Provide PostGRES support for storing large and geospatial data

aashish24 commented 9 years ago

We should investigate other databases as well.
Need to figure our relationship to Girder

cpatrick commented 9 years ago

+1 to adding pgsql support to Girder as an alternate model layer. This would be non-trivial to implement and maintain, but would lower the overall burden on projects that use Girder and would benefit from pgsql support.

-Patrick

On Fri, Oct 2, 2015 at 7:53 PM, Aashish Chaudhary notifications@github.com wrote:

We should investigate other databases as well.

Need to figure our relationship to Girder

— Reply to this email directly or view it on GitHub https://github.com/Kitware/minerva/issues/135.

mgrauer commented 9 years ago

The use case need definition.

We already have geospatial search in Girder items in Mongo through the geospatial plugin. We also have the dataservices work in minerva which include a postgis DB that we can interact with through a geoserver search api.

What specific use case do we have that can not be supported by one of these?

Is the large geospatial data expected to be a source that is external to a Minerva source, similar to our current Mongo collection source? I.e., we have a Minerva source which is a Girder item, and that item has metadata about how to connect to the datastore, but we do not track all of the data in the source within Girder. If this is the case, what operations do we want to support, and why can't this be done via geoserver?

manthey commented 8 years ago

I've been tasked with adding this feature, and I want to make sure that whatever I pick will satisfy various people's requirements. There have been discussions via email and meatspace, but I'd like to move that here so we have a good record of what gets decided. People involved include @aashish24, @zachmullen, @danlamanna, @mgrauer, @mbertrand, @kotfic.

I don't think this is a Minerva-specific task, so it would be good if we can satisfy wider needs.

I think this should be a girder plugin. I'm open to suggestions about which repo it should reside in (probably its own under an existing github organization).

@aashish24 said he would like to see a postgres database as a collection with each table as an item (presumably within a folder within that collection). Since a folder is necessary to contain items in a collection, perhaps a better model would be to configure a postgres database into a folder (which could be in a collection or not). When would we check for new tables or dropped tables? Or is this only done at configuration time?

In the geoapp, I create an end point per table with standard database options: limit, offset, sort direction, sort direction, returned fields. A query can produce a function where clause matching any number of restrictions (anded together). Each column in the table can be matched to an exact value. Numeric and dates can be restricted to one or both ends of a range. Strings can be matched using stemming and lexical grouping.

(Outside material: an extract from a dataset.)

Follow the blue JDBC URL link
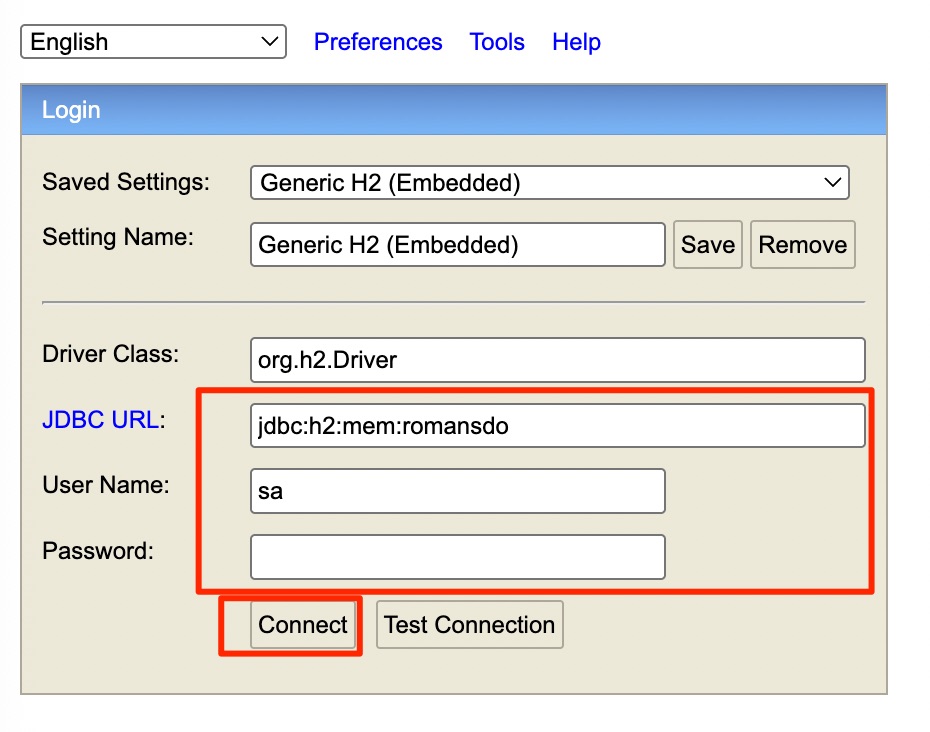930x732 pixels. pos(99,421)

This would be easy to extend to read the table's format and autogenerate rest endpoint based on that. If we want to include special queries for PostGIS datatypes we can do that.

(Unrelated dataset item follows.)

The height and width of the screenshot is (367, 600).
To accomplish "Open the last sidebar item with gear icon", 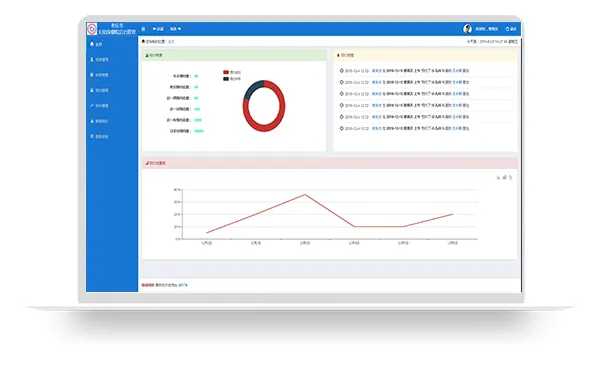I will 99,136.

The virtue of this technique is that it is easy to extend to access other databases (Mongo and elasticsearch would need more configuration, as there is no distinct concept of columns).

Alternately, if the goal is have full ability to do anything that Postgresql supports, we should either just use PostREST or something similar.

There could also be a new model (a superset of the item model) that would expose python functions for database access.

I could see a girder plugin with configuration options allowing a list, each with the following:

Database Name: (user defined name to reference this database)
Database Type: (only Postgres for now)
Database Location: (127.0.0.1:5432 by default)
Show database in folder: [select or create a folder here]
Show tables: [blank for all tables in the default schema, or a json list]

There would be new endpoints: GET database/(item id)/find -- get data from a table GET database/(database name) -- get a list of items/tables associated with the db

We might also want PUT database/(database name)/refresh -- refresh the tables associated with the db

I could see it being useful to have the end points under the item (for instance at item/(item id)/database/find) instead.

Feedback is welcome.

zachmullen commented 8 years ago

In the geoapp, I create an end point per table with standard database options: limit, offset, sort direction, sort direction, returned fields. A query can produce a function where clause matching any number of restrictions (anded together). Each column in the table can be matched to an exact value. Numeric and dates can be restricted to one or both ends of a range. Strings can be matched using stemming and lexical grouping.

I certainly prefer this approach as a general solution. It might not meet @aashish24 's needs for GUMBO in particular, so we should consider that, but in general we don't want to expose arbitrary database connections to end users as girder would become a botnet very quickly. With your approach, we at least control the database connections, though malicious users could still construct queries designed to cripple the availability of the backend.

To me, the truly generally useful (and secure!) part of this is simply in exposing utilities for girder+pgsql integration. That ends up being a pretty minimal layer, but I could see us reusing such utilities across many projects.

danlamanna commented 8 years ago

+1 to adding pgsql support to Girder as an alternate model layer. This would be non-trivial to implement and maintain, but would lower the overall burden on projects that use Girder and would benefit from pgsql support.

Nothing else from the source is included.